When one user posted, "Hi neighbors, I want to buy a house in Houston, Texas any recommendations?" the responses flooded in displaying what the admiration for Austin looks like from the West Coast. Users mostly advised against a move to Houston; one person even wrote, "Austin is the ONLY place to consider!!"
While some defended H-town, saying, "Awesome place to live," one person wrote, "WORST PLACE TO LIVE." Reasons to not move to Houston from Californians' perspective included:
- "Foul air from refineries"
- "horrible flooding due to the flat Gulf coastal shelf"
- "crazy zoning"
- "racial prejudice"
- "super high humidity"
- "very conservative"
The comments were shifted to Austin's lush greenery, weather and acceptance of gay people.

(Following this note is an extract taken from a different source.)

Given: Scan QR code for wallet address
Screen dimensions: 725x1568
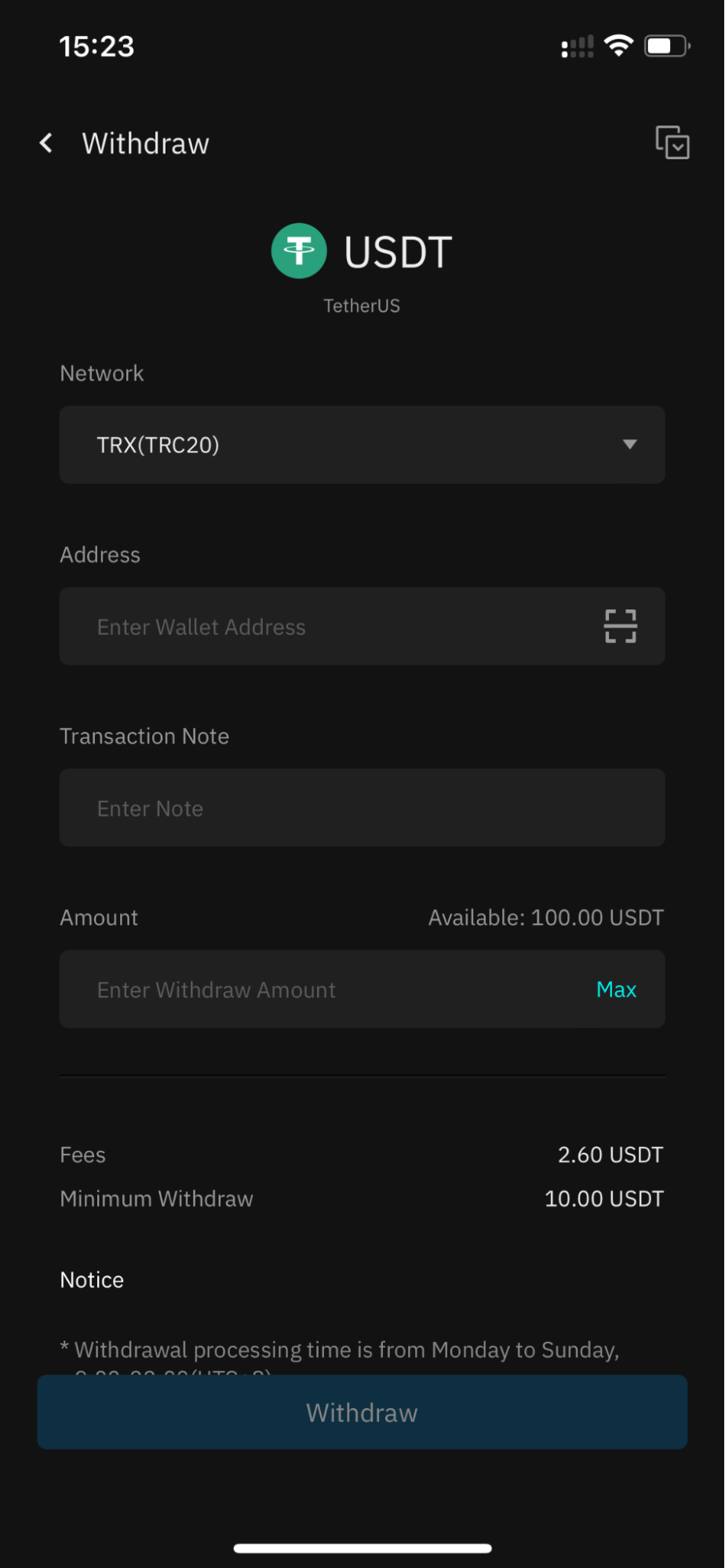Looking at the screenshot, I should click(620, 627).
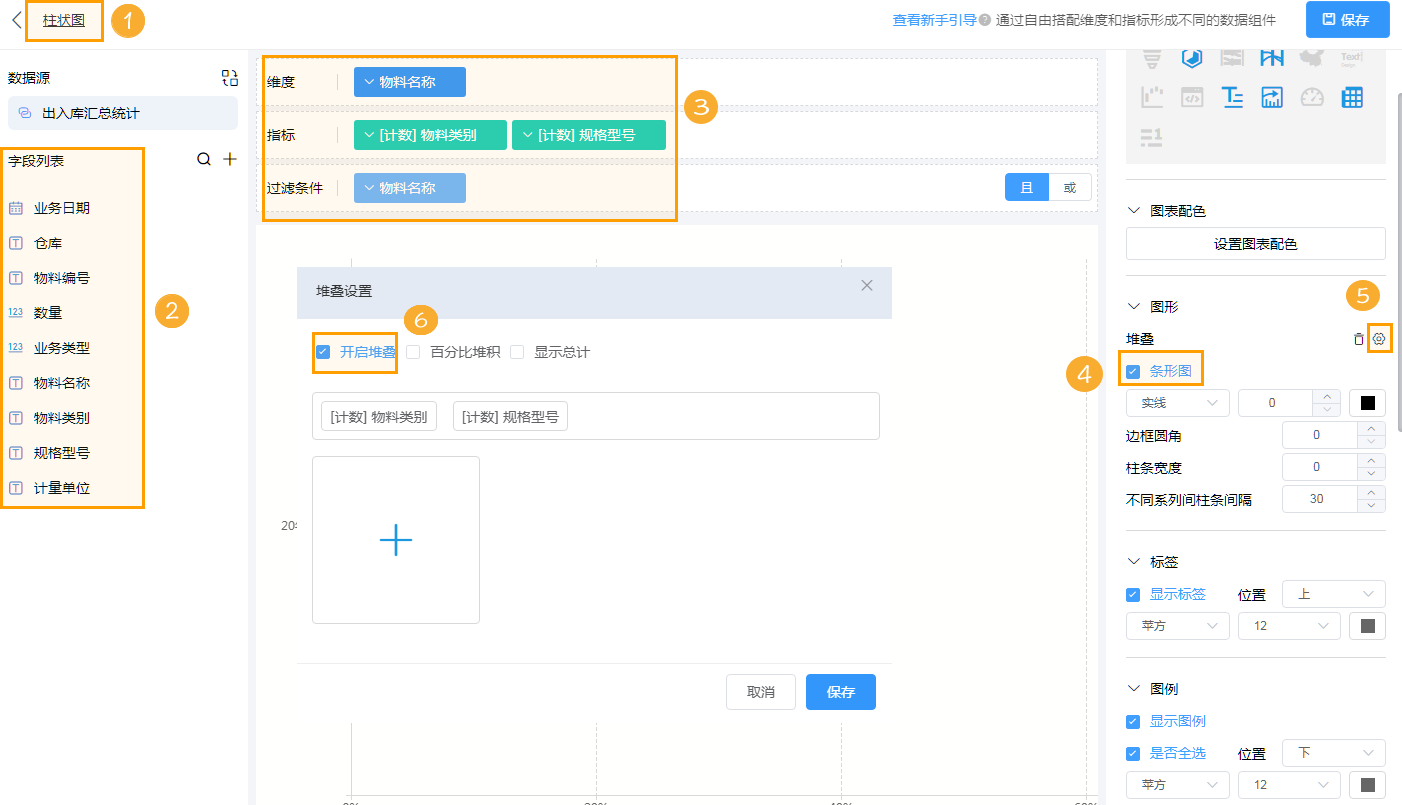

Over the last five years, Austin has seen more migrants from California than any other state, according to an Austin Chamber of Commerce report. The Austin appeal from residents living in more congested places like California became more prevalent during the pandemic when stay-at-home orders were issued and people sought more space.
It wasn't just Austin though; lots of other Sunbelt cities saw an influx in their housing market as a result of people working from home and looking for a lower cost of living. And that included Texas in general, with people flooding to various Texas cities.
But it hasn't come with resistance. The "Don't California my Texas" pleas are still alive and well, as Californians are blamed for raising the cost of living by outpricing current residents. The housing market has reached record numbers in the median home price year-over-year since the beginning of the pandemic. Austin was even predicted to be the most expensive city outside of California by the end of the year.
Still, Californians and even New Yorkers can't stay away. Companies and celebrities have followed, leading Texas transplant Elon Musk to label Austin's future as "the biggest boomtown that America has seen in half a century."